O setor siderúrgico foi o principal alvo do tarifaço imposto por Donald Trump, segundo avaliação de especialistas. Exportações brasileiras para os Estados Unidos caíram 11,3% em abril ante o mesmo mês de 2025, conforme dados da Secretaria de Comércio Exterior. Mesmo assim, a balança manteve superávit de US$ 20 milhões para o Brasil no período.
Economista ouvido pela imprensa destacou o efeito direto para o setor. O aço figura como o principal produto da pauta brasileira enviada aos EUA, e há expectativa de melhora caso as negociações avancem.

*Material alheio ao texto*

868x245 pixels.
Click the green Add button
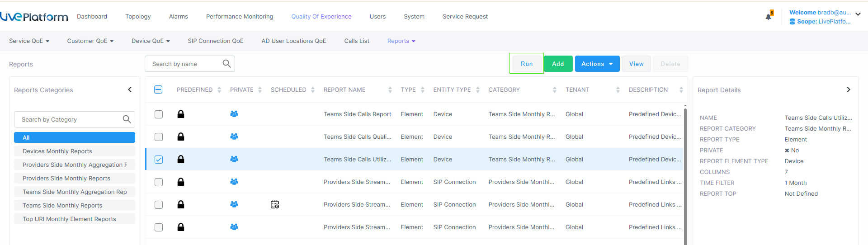558,64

A análise aponta que, se as tratativas ganharem andamento, o setor pode ter maior dinamismo nas exportações.
Antes de retornar ao Brasil nesta quinta-feira, Lula informou ter acertado com Trump a criação de uma comitiva para discutir as tarifas. O objetivo é solucionar a controvérsia tarifária em até 30 dias, conforme declaração do presidente brasileiro durante a viagem.
Comitiva para discutir tarifas
A proposta de comitiva visa reunir representantes dos dois países para negociar os encargos aplicados a produtos brasileiros. A expectativa é iniciar as discussões ainda nesta semana, com perspectivas de alívio para o setor siderúrgico caso haja acordo. Detalhes sobre a composição da delegação não foram divulgados.